The moral of this story is that even as the internet becomes an increasingly challenging terrain to navigate, especially for websites like Naked Capitalism that consistently challenge the self-serving narratives peddled by governments and their big corporate allies, NC will stand up to the censorial bullies. Please help! Your donations (remember the Tip Jar!) and other forms of support will help keep this vital enterprise fit and ferocious.


[1] A few examples that spring to mind of uncomfortable truths discussed and dissected here at Naked Capitalism over the past couple of years:

  • The improbability of a BRICS currency, even in BANCOR 2.0 format, emerging in the not-too-distant future, for a whole host of reasons that have been extensively explored by Yves and others. This was not a popular opinion, especially among supporters of the emerging multipolar world order, but recent statements by BRICS leaders suggest it is probably the correct one.
  • The inevitable failure of US-EU sanctions on Russia and their likely devastating boomerang effects on Europe’s economy. This is one we called right even before Russia’s Special Military Operation began.
  • Western leaders believing impossible things about the war in Russia, their escalating stand-off with China and other tectonic shifts taking place in the world. This formed part of a broader discussion about the current state of leadership in the West, not only in the political arena but in many sectors and spheres.

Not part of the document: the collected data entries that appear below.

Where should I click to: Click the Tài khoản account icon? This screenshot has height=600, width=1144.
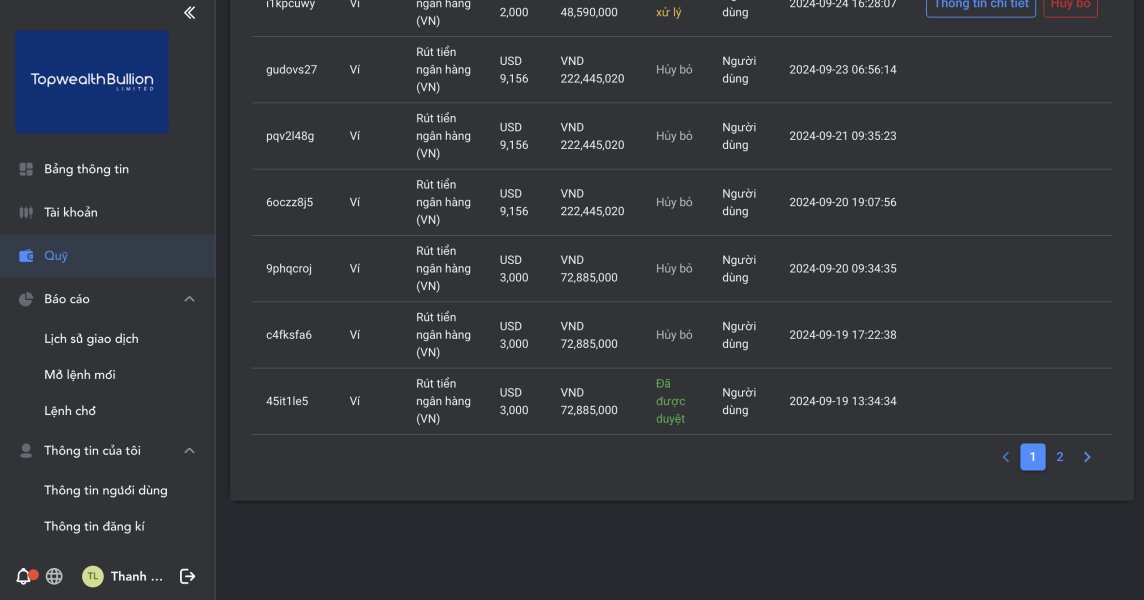coord(27,212)
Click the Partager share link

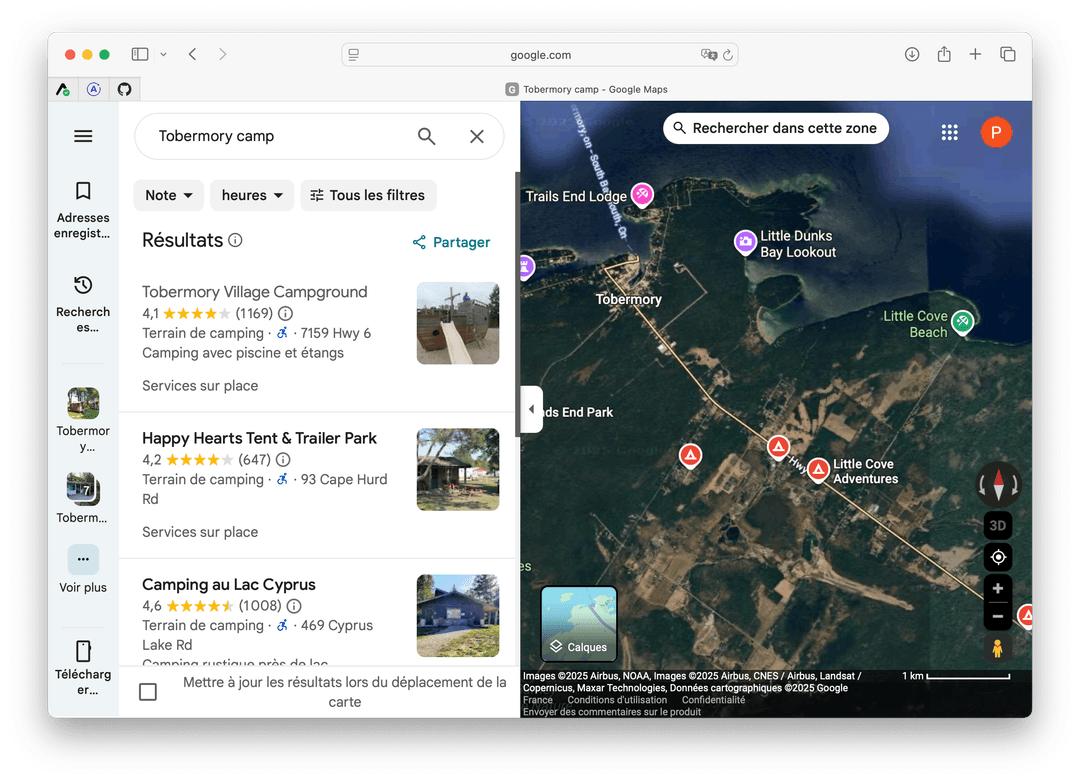click(451, 242)
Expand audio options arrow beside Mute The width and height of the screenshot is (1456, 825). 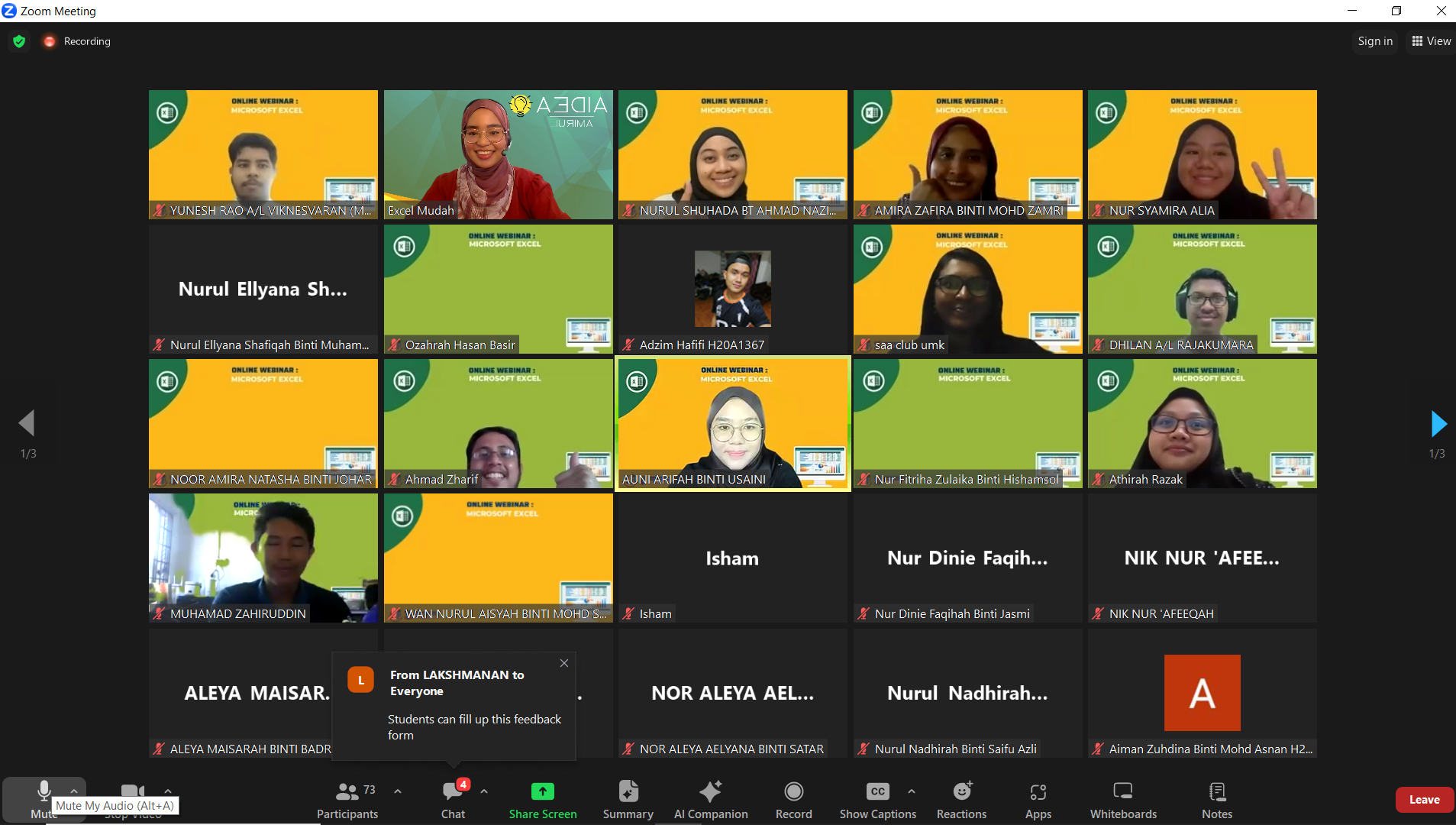[74, 791]
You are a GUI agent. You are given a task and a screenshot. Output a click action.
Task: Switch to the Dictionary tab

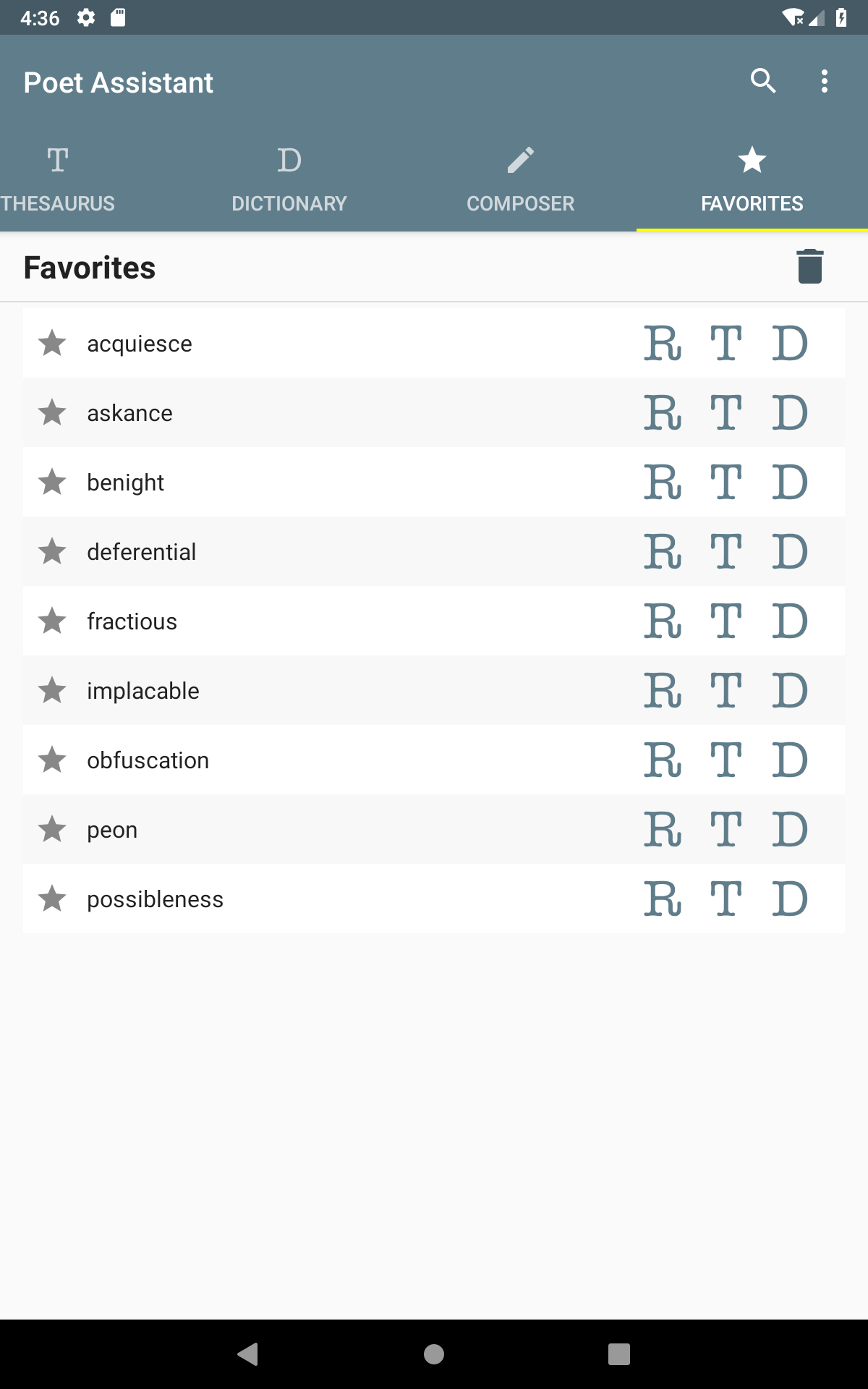click(x=289, y=179)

  • The largely ignored role of corporate profiteering in fuelling inflation over the past two years. Most media sites were focusing their (and their readers’) attention on the relationship between spiralling wages and inflation, just as the central banks and their core constituencies would have wanted them to.

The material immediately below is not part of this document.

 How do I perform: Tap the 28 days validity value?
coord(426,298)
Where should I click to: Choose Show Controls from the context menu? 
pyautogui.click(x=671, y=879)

  • The (again largely ignored) benefits of non-pharmaceutical interventions (ventilation, masking, etc) in combating COVID-19 outbreaks. Over the past four and a half years Lambert has painstakingly documented these vital aspects of public health care and the public health authorities’ arguably criminal and eugenicist disinterest in them.

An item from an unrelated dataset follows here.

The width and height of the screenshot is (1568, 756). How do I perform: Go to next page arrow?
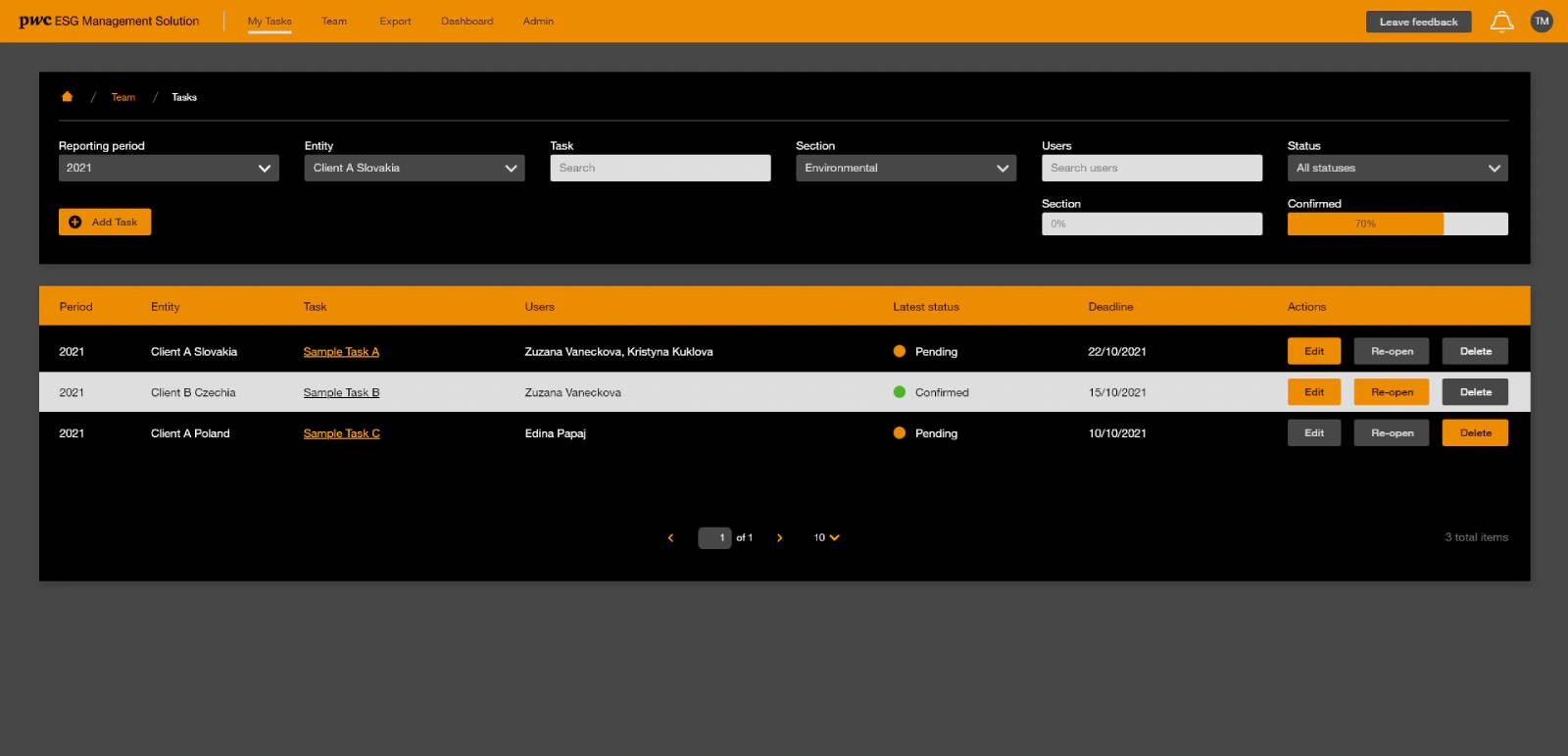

  • The limited and fast-waning benefits of the COVID-19 vaccines against anything but wild type COVID. When a Pfizer executive revealed in testimony to the European Parliament that Pfizer-BioNTech’s COVID-19 vaccine had never been tested for its ability to prevent the transmission of COVID before being put on the market, it shocked most everyone — but not regular NC readers, who were long aware of this inconvenient truth thanks to the sterling work of NC’s COVID-19 brain trust (h/t in particular to IM-Doc) in dissecting the COVID-19 vaccines trial data and translating it into layman’s terms.
  • The (not just widely ignored but massively censored) potential benefits of off-patent drugs and supplements, including, of course, the I-medicine, in treating COVID-19. As Yves wrote in her Jan 2022 article, “COVID: The Narrative Is Crumbling,” the US “should be ashamed that third world countries are doing better by sending diagnosis and treatment kits to citizens, with care packs including thermometers, blood oximeters, test kits, zinc, Vitamin C, Vitamin D, OTC meds for fever and sometimes the I-drug.”
  • Michael Hudson’s always-informative podcasts and articles on the way geopolitics and economics intertwine, and sometimes even collide, in today’s increasingly multipolar world.
  • How central bank digital currencies (CBDCs) threaten to revolutionise the economy (and just about everything else), a topic that is only now beginning to bleed into the mainstream.
  • The risks posed by the digital identity programs being rolled out across the world, from the EU to Russia, to China, Canada and many countries in the so-called Global South.
  • Conor Gallagher’s dogged reporting on the German government’s relentless crusade to destroy the German economy, among many other key developments in Europe and the Caucasus.
  • Satyajit Das’ fascinating series of in-depth articles on the future of energy and the current quagmire in the Middle East.
  • KLG’s fascinating fortnightly essays on the state of science today.